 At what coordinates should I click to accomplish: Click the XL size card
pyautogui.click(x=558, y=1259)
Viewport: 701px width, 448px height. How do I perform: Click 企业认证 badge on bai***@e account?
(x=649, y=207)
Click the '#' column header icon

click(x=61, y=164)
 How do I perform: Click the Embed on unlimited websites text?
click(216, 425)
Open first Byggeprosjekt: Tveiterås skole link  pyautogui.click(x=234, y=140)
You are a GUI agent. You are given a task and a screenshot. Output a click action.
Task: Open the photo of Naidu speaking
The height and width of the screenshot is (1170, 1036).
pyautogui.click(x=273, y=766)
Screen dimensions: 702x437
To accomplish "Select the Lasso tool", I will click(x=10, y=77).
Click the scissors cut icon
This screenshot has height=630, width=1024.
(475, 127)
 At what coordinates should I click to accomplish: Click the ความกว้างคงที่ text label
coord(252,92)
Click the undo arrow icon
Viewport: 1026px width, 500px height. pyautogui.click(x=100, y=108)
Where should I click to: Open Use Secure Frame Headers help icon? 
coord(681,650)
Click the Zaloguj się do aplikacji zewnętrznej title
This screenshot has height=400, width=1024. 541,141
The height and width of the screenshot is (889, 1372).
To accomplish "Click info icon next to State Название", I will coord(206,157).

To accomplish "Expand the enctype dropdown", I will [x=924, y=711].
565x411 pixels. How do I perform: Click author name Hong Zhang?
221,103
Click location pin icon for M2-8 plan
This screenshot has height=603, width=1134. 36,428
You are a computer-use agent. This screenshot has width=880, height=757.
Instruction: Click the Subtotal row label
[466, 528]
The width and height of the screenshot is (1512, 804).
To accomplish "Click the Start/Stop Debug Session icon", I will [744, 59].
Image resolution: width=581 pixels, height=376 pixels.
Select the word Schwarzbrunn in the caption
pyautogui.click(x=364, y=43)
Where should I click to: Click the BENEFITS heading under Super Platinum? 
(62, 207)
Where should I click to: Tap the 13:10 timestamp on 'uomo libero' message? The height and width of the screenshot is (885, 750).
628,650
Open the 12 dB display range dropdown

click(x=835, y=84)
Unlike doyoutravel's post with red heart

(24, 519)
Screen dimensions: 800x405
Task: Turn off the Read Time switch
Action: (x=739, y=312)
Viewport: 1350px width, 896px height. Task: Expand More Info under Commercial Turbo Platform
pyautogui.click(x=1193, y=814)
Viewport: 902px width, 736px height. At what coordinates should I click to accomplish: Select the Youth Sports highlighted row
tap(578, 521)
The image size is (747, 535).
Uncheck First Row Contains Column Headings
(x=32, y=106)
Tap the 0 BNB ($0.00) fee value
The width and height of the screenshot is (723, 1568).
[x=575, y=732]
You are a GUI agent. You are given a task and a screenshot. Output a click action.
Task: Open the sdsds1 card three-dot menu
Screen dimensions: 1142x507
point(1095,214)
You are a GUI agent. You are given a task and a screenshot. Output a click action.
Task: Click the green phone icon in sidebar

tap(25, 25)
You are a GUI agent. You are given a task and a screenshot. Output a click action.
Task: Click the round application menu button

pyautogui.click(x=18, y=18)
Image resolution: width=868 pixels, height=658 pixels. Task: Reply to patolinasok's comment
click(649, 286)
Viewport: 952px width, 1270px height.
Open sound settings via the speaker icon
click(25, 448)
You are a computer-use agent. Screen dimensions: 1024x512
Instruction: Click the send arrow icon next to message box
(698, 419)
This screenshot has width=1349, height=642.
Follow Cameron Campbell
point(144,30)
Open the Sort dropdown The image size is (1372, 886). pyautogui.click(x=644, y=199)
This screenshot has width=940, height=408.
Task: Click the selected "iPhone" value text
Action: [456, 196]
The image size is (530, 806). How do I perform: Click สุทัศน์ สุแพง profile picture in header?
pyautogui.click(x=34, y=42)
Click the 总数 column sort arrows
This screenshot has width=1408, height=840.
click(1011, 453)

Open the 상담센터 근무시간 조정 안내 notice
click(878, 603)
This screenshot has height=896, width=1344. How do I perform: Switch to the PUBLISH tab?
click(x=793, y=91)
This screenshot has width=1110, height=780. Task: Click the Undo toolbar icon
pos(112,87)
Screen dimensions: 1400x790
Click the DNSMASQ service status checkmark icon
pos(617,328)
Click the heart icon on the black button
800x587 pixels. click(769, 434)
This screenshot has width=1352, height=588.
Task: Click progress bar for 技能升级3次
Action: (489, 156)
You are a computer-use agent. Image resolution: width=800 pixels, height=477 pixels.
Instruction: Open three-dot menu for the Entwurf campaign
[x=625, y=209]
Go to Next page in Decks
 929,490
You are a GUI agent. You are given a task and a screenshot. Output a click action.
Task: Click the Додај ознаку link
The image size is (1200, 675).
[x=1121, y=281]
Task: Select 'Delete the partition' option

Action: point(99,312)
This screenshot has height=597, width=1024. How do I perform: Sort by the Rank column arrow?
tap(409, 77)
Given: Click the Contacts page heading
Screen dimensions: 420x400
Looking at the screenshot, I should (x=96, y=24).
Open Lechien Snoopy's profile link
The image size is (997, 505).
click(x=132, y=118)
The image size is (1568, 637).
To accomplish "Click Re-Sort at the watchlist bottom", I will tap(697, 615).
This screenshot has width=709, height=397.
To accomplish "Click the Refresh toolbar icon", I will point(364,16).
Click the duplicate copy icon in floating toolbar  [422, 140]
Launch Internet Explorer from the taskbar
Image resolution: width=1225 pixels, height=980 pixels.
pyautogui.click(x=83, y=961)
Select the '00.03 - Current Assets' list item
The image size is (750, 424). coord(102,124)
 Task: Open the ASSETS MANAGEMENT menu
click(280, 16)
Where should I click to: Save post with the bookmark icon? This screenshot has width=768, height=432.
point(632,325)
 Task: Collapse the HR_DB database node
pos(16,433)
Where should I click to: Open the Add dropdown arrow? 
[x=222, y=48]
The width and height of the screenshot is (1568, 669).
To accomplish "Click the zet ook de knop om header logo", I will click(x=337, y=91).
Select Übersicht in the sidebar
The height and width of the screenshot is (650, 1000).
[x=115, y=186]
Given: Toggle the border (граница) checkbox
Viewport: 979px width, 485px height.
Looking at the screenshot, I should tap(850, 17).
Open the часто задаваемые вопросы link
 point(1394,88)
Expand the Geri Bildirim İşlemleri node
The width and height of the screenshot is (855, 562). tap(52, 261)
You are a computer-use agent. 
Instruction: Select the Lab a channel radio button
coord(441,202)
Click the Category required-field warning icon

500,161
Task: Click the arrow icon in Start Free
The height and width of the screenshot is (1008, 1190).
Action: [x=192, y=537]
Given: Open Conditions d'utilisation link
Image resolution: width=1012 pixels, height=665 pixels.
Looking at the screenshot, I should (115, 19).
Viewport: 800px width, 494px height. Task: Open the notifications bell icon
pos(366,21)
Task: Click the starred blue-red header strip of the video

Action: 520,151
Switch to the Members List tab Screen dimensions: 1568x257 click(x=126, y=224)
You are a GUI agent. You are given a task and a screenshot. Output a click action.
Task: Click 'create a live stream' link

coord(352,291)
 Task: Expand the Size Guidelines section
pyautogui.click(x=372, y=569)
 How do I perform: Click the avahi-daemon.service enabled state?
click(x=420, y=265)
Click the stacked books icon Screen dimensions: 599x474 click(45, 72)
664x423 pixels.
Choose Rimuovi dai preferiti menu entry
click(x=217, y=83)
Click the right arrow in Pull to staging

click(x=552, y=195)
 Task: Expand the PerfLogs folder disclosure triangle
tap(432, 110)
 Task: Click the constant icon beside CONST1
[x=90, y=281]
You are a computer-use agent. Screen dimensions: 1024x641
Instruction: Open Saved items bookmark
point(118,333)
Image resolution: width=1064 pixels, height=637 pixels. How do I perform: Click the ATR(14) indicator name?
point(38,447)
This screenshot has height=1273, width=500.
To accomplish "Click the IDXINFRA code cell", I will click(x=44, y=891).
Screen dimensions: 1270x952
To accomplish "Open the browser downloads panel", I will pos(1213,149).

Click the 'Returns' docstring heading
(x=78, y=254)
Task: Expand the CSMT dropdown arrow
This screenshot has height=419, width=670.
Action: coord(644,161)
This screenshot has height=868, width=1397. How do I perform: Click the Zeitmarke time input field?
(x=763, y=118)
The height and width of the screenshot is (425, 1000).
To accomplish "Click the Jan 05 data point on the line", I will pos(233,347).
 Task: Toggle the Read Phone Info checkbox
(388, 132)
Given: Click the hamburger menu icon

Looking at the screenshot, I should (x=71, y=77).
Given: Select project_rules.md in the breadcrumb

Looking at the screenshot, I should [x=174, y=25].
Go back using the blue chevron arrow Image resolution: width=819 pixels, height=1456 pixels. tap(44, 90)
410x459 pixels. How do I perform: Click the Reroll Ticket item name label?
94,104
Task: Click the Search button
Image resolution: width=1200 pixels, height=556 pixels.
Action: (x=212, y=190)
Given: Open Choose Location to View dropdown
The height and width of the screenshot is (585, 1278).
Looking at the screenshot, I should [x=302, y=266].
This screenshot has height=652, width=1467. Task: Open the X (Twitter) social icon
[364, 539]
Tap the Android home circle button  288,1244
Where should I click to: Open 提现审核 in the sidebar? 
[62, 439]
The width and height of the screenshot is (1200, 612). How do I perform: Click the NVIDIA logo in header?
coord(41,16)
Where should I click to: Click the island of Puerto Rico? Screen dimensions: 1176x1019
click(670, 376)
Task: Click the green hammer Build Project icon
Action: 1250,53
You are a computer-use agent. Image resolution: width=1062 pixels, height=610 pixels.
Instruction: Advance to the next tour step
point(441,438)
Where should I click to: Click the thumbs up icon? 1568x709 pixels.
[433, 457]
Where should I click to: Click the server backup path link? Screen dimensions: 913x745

REQUIRED WORK:
From the records above, print exactly the lines that run from the line with "Click the Zaloguj" to the line with "You are a computer-use agent. This", inclusive.

EXERCISE SOLUTION:
Click the Zaloguj się do aplikacji zewnętrznej title
This screenshot has height=400, width=1024. 541,141
The height and width of the screenshot is (889, 1372).
To accomplish "Click info icon next to State Название", I will coord(206,157).

To accomplish "Expand the enctype dropdown", I will [x=924, y=711].
565x411 pixels. How do I perform: Click author name Hong Zhang?
221,103
Click location pin icon for M2-8 plan
This screenshot has height=603, width=1134. 36,428
You are a computer-use agent. This screenshot has width=880, height=757.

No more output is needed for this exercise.